Marx chega a afirmar n’O Capital que o processo de produção domina o trabalhador, não o inverso, o trabalhador dominar o processo de produção. Mas faltou um passo, a pergunta: Por quê? Para quê? Há uma teleologia objetiva como fim em si mesmo de manutenção e ampliação do reino das coisas, da coisificação. Eis a “intenção” desse reinado.

Também, trataremos de outras alienações como a separação do homem da natureza.


TESES SOBRE A CRISE DAS CATEGORIAS

 

1)  A categoria de valor econômico entra em crise (Kurz) por redução do trabalho manual abstrato na produção; mas não só: a crise se dá por contradição com o capital (outro de si), desmaterialização das mercadorias e do dinheiro etc.

2)  A crise da categoria de valor-trabalho dá-se, também, como crise teórica, de seu valor teórico desde a descoberta, nesta obra, do valor-matéria.

3)  As categorias da Ciência da Lógica de Hegel, categorias da ontologia, entram, em conjunto, em crise na atual sociedade, na sua atual fase – qualidade contra quantidade (Mèszáros)  e medida, interno contra o externo etc.

4)  Assim, a própria Lógica de Hegel adentra, enfim, em crise, suprassumida nesta obra em nova lógica ontológica, metafísica.

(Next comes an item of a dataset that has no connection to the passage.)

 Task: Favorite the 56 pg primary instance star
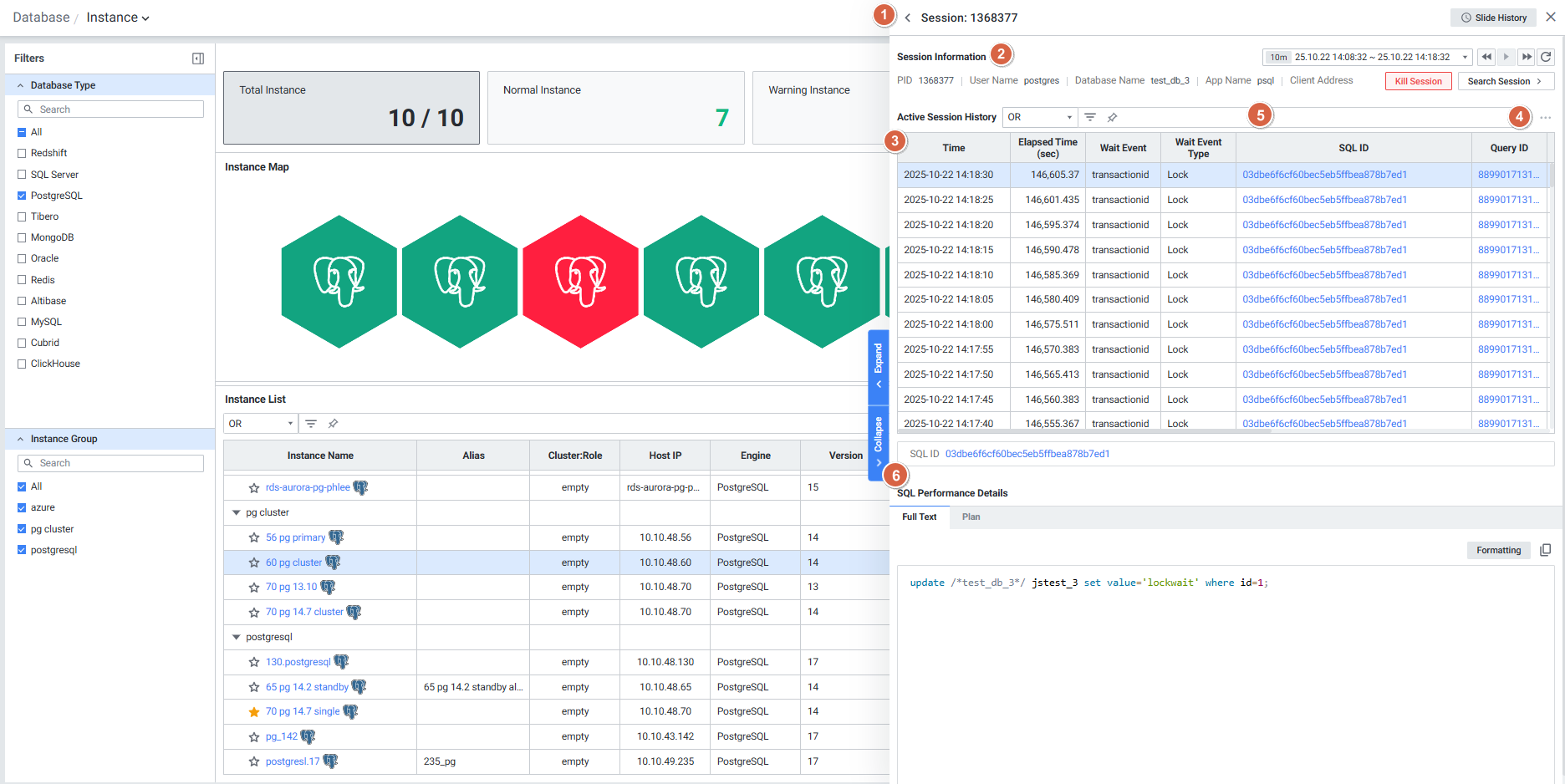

5)  A categoria geral de valor, não apenas econômico, entra em crise geral.

6)  Todas as categorias concretas do capitalismo entram em crise: classes, capital, valor, exército industrial de reserva, nação etc. A burguesia, por exemplo, ao se afastar da concretude da empresa, via ações, torna-se uma classe que já não é classe alguma, ou seja, superação das classes por dentro da própria existência classista.

7)  Na ciência, partir, a priori, de categorias e de categorias fixas entra em crise – elas, os conceitos, devem ser o final, o ponto de chegada, não o começo onde a realidade deve caber de modo artificial e forçado, além de serem criticadas e avaliadas quando de uso comum.

8)  Surge a condição, enfim, de metafísica final, materialista e dialética, como ponto de chegada e real ponto de partida novo.

9)  As categorias sistêmicas-concretas tornam-se, cada vez mais, meras categorias como, por ex., o dinheiro enquanto mero dinheiro. Tornam-se abstrações. Tornam-se menos materiais.

10) Em nosso tempo de aceleração, a categoria de tempo entra em crise.

 

Meu primeiro contato com a expressão “crise categorial” foi por palestra de Kurz no Brasil, disponível na internet. Porém, ele não generalizou: a crise categorial é geral, universal, ampla – não apenas o esperado pela crítica do valor (econômico), crítica do trabalho abstrato e manual. Ele retira tal ideia – de modo correto, mas contrito – dos pensadores não marxistas, dando-lhe vestido vermelho. Os pós-modernos perceberam crise do trabalho, crise da “ideia” de classes etc. Mas eles foram apressados, impressionistas, simplistas, demasiado europeus, sem conceito, idealistas, sem noção de totalidade, sem mediação – e assim por diante. A crise das categorias concretas é a quarta dimensão da mesma moeda das crises tratadas nas teses anteriores.